The TAPI pipeline will take natural gas from Turkmenistan to Afghanistan, Pakistan and India. And it all begins at Galkynysh, the second largest gas field in the world.

Euronews reporter Maria Korenyuk said: “From this very place, the pipeline will run more than 1800 km to the Fazilka Village situated on the Indo-Pakistani border. It’s expected to be operational in three years.”

TAPI’s initial capacity should be about 33 billion cubic metres of natural gas per year that roughly matches Turkmenistan’s current exports to China. It will provide Afghanistan with 14 million standard cubic metres a day of natural gas, while India and Pakistan will each receive close to 40 million standard cubic metres.

However, TAPI’s progress may be blighted by deadly regional conflicts.

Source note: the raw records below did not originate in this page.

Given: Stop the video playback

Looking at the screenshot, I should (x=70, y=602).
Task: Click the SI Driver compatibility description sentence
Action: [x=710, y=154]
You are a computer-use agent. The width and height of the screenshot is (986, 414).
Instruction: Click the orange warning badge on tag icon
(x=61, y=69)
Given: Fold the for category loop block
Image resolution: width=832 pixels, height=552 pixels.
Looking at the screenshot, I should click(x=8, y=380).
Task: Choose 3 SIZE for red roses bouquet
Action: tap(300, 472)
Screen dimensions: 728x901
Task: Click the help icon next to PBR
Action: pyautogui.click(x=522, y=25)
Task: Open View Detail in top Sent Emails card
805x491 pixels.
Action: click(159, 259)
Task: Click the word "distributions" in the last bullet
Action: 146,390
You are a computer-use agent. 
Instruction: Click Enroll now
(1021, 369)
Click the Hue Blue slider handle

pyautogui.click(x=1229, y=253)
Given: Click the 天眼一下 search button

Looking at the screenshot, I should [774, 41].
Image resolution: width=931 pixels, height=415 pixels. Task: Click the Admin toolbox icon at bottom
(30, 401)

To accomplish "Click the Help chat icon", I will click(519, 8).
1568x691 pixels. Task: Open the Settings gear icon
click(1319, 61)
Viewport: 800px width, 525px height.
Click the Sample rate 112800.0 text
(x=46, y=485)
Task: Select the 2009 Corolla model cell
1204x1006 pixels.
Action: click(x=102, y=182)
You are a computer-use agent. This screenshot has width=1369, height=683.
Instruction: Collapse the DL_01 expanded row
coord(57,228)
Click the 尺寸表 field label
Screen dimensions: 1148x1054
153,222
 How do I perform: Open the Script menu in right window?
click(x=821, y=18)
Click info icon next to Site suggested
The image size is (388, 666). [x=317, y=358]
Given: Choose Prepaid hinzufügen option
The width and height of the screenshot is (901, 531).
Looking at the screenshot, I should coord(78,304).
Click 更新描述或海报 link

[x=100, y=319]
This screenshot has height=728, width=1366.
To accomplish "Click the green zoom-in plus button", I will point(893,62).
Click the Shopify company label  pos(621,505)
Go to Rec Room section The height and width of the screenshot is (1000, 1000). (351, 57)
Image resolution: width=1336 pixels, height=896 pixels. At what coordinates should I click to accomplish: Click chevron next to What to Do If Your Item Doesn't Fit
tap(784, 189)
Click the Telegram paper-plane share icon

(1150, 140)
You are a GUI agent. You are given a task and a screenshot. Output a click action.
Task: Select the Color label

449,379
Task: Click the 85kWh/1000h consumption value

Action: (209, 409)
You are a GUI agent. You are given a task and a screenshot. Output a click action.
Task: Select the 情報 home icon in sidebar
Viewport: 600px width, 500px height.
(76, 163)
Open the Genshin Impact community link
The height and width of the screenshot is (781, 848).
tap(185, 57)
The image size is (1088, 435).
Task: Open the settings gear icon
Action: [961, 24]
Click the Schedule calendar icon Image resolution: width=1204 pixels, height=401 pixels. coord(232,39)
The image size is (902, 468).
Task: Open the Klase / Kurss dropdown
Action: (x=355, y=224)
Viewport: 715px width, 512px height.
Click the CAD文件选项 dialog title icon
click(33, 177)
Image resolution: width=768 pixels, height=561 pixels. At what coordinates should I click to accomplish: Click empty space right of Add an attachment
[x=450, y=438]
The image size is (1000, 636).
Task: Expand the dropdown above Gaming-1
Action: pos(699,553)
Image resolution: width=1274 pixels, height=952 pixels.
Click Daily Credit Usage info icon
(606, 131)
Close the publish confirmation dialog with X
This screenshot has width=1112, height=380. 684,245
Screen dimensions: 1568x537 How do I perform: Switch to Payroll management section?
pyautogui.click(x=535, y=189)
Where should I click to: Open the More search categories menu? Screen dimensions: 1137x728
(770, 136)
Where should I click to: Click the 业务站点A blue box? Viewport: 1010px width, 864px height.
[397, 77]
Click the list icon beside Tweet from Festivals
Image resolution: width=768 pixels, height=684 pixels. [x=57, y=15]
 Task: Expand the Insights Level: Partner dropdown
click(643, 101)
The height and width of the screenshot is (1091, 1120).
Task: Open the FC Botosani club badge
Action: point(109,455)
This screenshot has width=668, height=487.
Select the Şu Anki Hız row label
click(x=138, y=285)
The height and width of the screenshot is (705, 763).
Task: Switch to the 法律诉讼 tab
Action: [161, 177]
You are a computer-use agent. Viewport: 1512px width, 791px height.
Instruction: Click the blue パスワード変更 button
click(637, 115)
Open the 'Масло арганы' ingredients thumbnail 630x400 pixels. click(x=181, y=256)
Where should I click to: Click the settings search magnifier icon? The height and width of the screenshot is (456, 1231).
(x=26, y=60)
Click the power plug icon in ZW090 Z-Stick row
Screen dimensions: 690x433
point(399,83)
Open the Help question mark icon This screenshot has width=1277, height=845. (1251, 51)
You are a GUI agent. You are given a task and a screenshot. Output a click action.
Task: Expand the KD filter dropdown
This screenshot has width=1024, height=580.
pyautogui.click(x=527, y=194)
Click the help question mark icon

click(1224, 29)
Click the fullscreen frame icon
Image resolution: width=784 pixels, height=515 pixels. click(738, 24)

The pipeline will pass a dangerous route through Afghanistan’s Kandahar province and the neighboring Quetta region of Pakistan – the heartland of the Taliban militancy.

India’s Vice President, Mohammad Hamid Ansari, told euronews the partners are aware of the challenges that lie ahead: “We must recognise that the forces of violence and disruption can no longer be allowed to threaten the quest for economic development and security of our people.”

Plans for the TAPI gas pipeline have been nearly 20 years in the making because of administrative delays and unrest in Afghanistan, but authorities believe the security situation has greatly improved.

Daud Shah Sabah, Afghanistan’s Mines and Petroleum minister said: “We have successfully implemented the security structure of the biggest mining project in Afghanistan. It’s successfully done. We have that model and we will implement it in TAPI as well.”

“We hope that the terrorist groups that are coming from outside into Afghanistan will be expelled by the communities once the community has an asset there for them, which is the TAPI pipeline,” he added.

Officials say security is dependent on economic development. So, TAPI, once completed, may bring new prosperity along with peace and stability.

Announcing the plans, Turkmenistan President Gurbanguly Berdimuhamedov described the project as being of huge “economic importance” for suppliers and consumers.

“It will provide a powerful impetus for the strengthening of sustainable development and peace. The construction of a new gas pipeline will create about 12,000 jobs,” he said.

State owned Turkmengas heads the venture and the firm says it is looking to cooperate with international investors on the project.

“85% of shares now belong to “TurkmenGas”, the other three countries hold 5% shares each. However, we have invited foreign companies and financial organisations to participate in the TAPI pipeline project. We hope that we can cooperate under mutually agreed terms,” explained Muhammetmyrat Amanov, deputy chairman of TurkmenGas.

In order to diversify its natural gas markets, Ashgabad has already reached tentative agreements with Turkey, Japan, and South Korea. The European Union, which is looking to decrease its dependency on Russia, also expects to start receiving natural gas supplies from Turkmenistan by 2019.